Um primeiro critério pode ser introduzido com as palavras de São Paulo: «O Espírito vem em socorro da nossa fraqueza porque nem sabemos o que é apropriado pedir, mas o próprio Espírito intercede insistentemente por nós com gemidos inexprimíveis; e quem sonda os corações sabe quais são os desejos do Espírito, pois intercede pelos crentes segundo os propósitos de Deus” (Rm 8,26-27). O Espírito que reza em nós lembra-nos antes de tudo que o desejo em sua essência é bom e não deve ser temido. Trata-se de praticar a arte da escuta, porque os verdadeiros desejos são profundos e discretos: o Espírito, quando encontra a docilidade, apura a arte do autoconhecimento e da inteligência, no seu sentido literal de intus-legere, saber ler nas entrelinhas, aprender ir além do que brilha, mas é superficial.
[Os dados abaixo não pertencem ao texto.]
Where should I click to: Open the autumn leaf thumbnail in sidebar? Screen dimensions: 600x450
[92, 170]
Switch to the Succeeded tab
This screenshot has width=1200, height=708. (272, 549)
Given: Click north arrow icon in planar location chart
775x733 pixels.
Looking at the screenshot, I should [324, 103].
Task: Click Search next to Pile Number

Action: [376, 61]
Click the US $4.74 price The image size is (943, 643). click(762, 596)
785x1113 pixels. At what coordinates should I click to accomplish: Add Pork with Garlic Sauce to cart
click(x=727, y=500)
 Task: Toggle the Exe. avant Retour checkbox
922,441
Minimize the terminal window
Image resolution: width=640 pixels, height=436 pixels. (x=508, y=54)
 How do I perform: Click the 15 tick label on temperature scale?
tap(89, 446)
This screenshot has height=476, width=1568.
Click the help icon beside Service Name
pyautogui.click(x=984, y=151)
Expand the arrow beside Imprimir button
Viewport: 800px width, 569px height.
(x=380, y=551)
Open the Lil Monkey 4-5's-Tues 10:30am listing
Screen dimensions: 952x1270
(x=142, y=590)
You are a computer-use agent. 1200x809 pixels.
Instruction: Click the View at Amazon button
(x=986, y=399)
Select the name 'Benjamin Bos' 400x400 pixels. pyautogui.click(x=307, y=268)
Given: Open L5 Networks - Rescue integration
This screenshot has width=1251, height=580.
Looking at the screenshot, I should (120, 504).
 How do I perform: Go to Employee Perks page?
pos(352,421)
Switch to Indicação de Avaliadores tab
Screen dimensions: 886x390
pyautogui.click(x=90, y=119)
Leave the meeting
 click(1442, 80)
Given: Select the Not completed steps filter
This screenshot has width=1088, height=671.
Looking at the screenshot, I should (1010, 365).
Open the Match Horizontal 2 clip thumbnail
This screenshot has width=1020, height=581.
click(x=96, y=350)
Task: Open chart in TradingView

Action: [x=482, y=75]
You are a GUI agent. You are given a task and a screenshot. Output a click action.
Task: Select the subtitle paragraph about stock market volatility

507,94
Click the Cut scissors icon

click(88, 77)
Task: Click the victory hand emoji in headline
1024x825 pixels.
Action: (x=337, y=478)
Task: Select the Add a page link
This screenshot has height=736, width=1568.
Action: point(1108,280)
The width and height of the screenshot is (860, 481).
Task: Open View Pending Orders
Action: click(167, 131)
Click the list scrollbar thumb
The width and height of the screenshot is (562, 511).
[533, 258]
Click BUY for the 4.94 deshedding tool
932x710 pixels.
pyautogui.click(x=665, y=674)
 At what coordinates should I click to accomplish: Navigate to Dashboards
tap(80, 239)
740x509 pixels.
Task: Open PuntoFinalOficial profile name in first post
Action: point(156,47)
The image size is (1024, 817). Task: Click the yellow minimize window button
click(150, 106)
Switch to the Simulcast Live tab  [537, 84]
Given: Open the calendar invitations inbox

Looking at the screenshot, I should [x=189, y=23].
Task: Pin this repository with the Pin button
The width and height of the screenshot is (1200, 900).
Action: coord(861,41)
Também é importante considerar a durabilidade. O desejo profundo não desaparece com o passar do tempo, mas, como o grão de mostarda da parábola (Mc 4, 31-32), cresce cada vez mais. A estabilidade é um bom sinal de desejo, principalmente quando se encontra disposto a buscar e fazer a vontade de Deus, que é o Senhor do tempo. Dificuldades e fracassos geralmente não extinguem o desejo profundo, mas fortalecem-no ainda mais; é como quando você está com sede, se você não encontra algo para beber, isso não significa que você desiste, pelo contrário, em determinado momento ela toma conta de todos os seus pensamentos e planos. Santo Agostinho introduz uma comparação interessante a este respeito: o desejo é como o recipiente do espírito, e quanto mais o homem espera e luta, mais o desejo e o amor crescem e mais generosamente Deus pode colocar nele os seus dons. Este elemento foi bem reconhecido pelos Padres da Igreja. São Gregório Magno vê nas tentativas de Maria Madalena para encontrar o Senhor no túmulo a dinâmica do desejo espiritual que cresce e se fortalece quanto mais se tenta realizá-lo e apesar das dificuldades: «Então ela procurou pela primeira vez, mas não o fez. encontrar; ela perseverou em buscar, e foi-lhe dado encontrar. Assim aconteceu que os desejos cresceram à medida que continuaram, e à medida que cresceram alcançaram o objeto das buscas. Os desejos sagrados crescem com o prolongamento. Porém, se enfraquecerem enquanto esperam, é sinal de que não eram desejos verdadeiros."